Lakeville, Conn. resident Sharon Charde is an author and poet who leads women’s writing  retreats. Her new book, "I Am Not a Juvenile Delinquent: How Poetry Changed a Group of At-Risk Young Women," tells the story of her years volunteering as a poetry teacher at a residential treatment facility for “delinquent” girls. Still grief stricken over the loss of one of her sons in a tragic accident some years before, she finds that the mutual support between the girls and herself — and the power of rehabilitative poetry — helps her let go of much of her grief.  Charde will be sharing the story of her personal healing via a virtual event sponsored by the Scoville Memorial Library on Feb. 11 at 7 p.m.

I grew up in Newington, Conn., and went to college in Washington D.C. I married young and had two children. My husband took a job as a pediatrician with the Sharon Clinic.

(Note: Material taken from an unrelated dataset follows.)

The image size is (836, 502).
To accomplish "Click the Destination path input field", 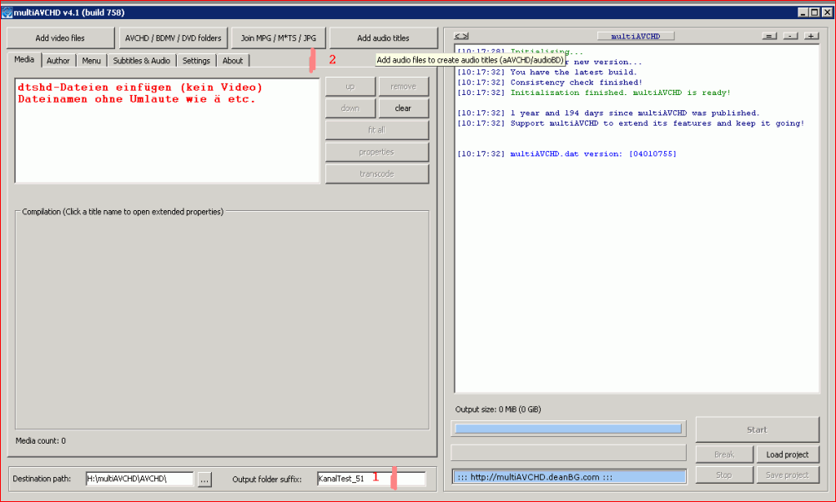I will (x=138, y=479).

After my youngest son started high school, I went back to school and got a masters in counseling; gender issues and family therapy were compelling to me. I worked as a counselor and family therapist, and after I lost my son, I opened my own practice in Lakeville.

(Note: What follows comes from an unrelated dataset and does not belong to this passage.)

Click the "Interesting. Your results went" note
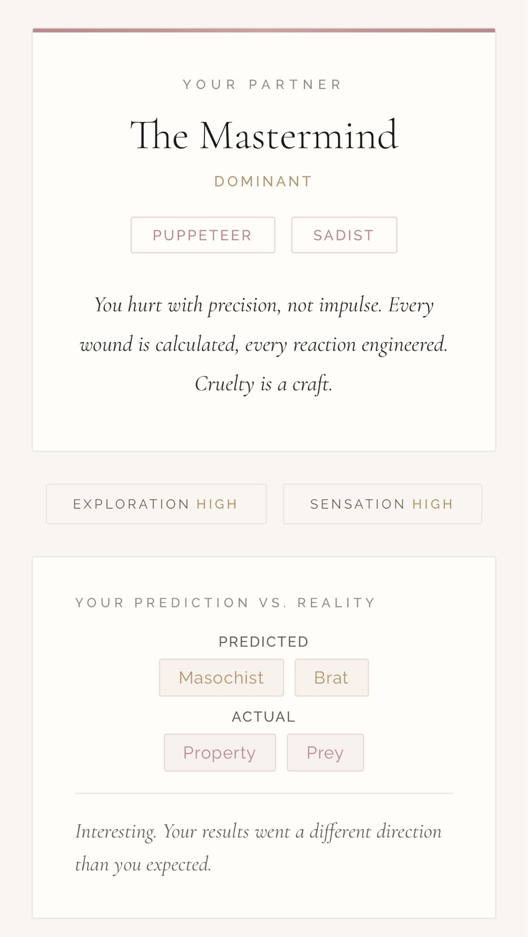 [x=258, y=832]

With one child gone and the other off to college, I thought, what’s left for me? I ended up going to study writing with Natalie Goldberg in Taos, which changed my life in a very profound way. I went out there many times and started my own women’s writing group, which I’ve done for over 30 years. I began to write poetry seriously and studied with Sharon Olds and others, at Omega and in California. I started going to residencies — MacDowell, Yaddo, the VA Center for the Creative Arts.

But I still felt restless. I’d always wanted to work with incarcerated women, and it was suggested to me that I approach Touchstone, a residential treatment facility for girls in Litchfield. When I first met with the girls, I read them a story and asked them to write about what they heard me read. They all had stories of their own. They had such talent, and had no problems putting it out there. More than 100 girls came through the Touchstone program when I was there. We kept the program going for 16 years.

What had happened without my realizing it was I didn’t want to give up my grief. But in my  time with “my girls” I learned I needed to carry it differently. As more of my heart and life began to be filled with them, their stories and pain, my love for them grew and put my grief in a different place. I had metabolized it.

The themes in this book are so timely, with the voices of the (mostly) black and brown girls, and the need of our country to hear their voices. And everyone is coping with loss and trauma right now. Everybody’s suffering.

I’m still teaching my women’s writer groups on Zoom. I have a husband, a dog, a big garden. It’s a very rich, full, great life.